Jeremiah bore this affront with great humility, with a generosity of spirit toward Hananiah and the people of Israel that shows a compassionate heart and a willingness to be hospitable to even those who are maddening. He’d had a lot of practice bearing the worst stuff — delivering bad news for decades, and living in the middle of that bad news with the people.
While Jeremiah knows the truth of God, the repentance required for deliverance, the years still ahead of difficulty and of exile and of oppression, Jeremiah sticks with the people he’s been called to serve through prophecy. He stays with the exiles, he commits to suffering with, listening with, and living with the people of God as they reckon with their sin, their disobedience and hardness of heart.
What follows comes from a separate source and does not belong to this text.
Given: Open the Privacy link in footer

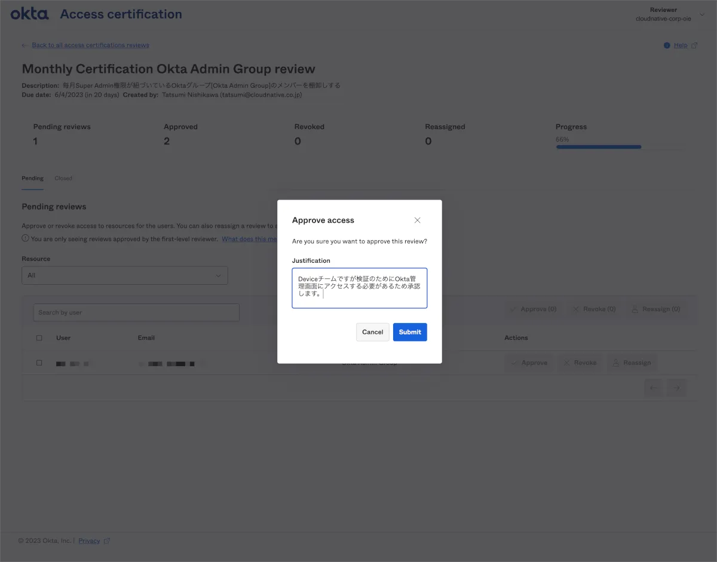Looking at the screenshot, I should click(x=89, y=541).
And isn’t this the same thing that God in Jesus shows us by his own behavior? Though he is God, he does not consider his almighty power and ultimate authority as something to be grasped, to be taken advantage of, something to be flaunted and waved around over the heads of sad, fleshy humans.
God, the creator, the source of all wisdom, continues to show a willingness to be a compassionate parent. God surely knows better than any of us what the future will hold and how we ought to meet it, but like Jeremiah, God approaches us with curiosity and with gentleness in his truth, rather than trying to violently bend humanity toward his will.
When I’m faced with opposition, I tend to dig my heels in. I desire to ah, “violently bend” others to my will. And I don’t think I’m very unique among humans on this account. We have a very strong bias for ourselves, and a need to be understood, to get our way. To remain the same, be unchanged.
Now, God is the only one who is truly unchanged, and is fully consistent, and the only being whose will it would be a very good idea to bend toward. But this is not how God approaches us. It is his right to do so, but it is not his method. Instead, God in Jesus Christ becomes human. Chooses to walk around in our skin, to suffer our trials, feel our pain, enjoy our happinesses. God chooses to enter into our experience, to walk around in our shoes, to feel our feelings and to show he understands.
Jeremiah is able to, intellectually, prophetically, sidle himself up alongside Hananiah, to look together, next to, with, the people of Israel at the prophecy that’s been given, and the truth of the prophecies received already, and the witness of God’s hand and behavior. Jeremiah receives and welcomes Hananiah, listening well, being curious instead of shutting him down, looking deeply into what Hananiah and all of Israel longs for, and uses that truth to guide his response of compassionate truth.
God in Jesus Christ makes the ultimate example of love in coming alongside humanity as a man, living with poverty, ministering with the sick, teaching with the uneducated. Listening in love, loving in truth.
To whom are we called to listen in love? To whom are we called to love in truth? Who in your life, which individual, or what group, tempts you to pull on that rope, to trip them, rather than to understand? To silence and squash them, rather than to welcome, and receive them, and then, in curiosity, to redirect?
Lord, make us instruments of your peace. Where there is hatred, let us sow love; where there is injury, pardon; where there is discord, union. Grant that we may not so much seek to be understood as to understand; to be loved as to love. For it is in pardoning that we are pardoned; and it is in dying that we are born to eternal life. Amen.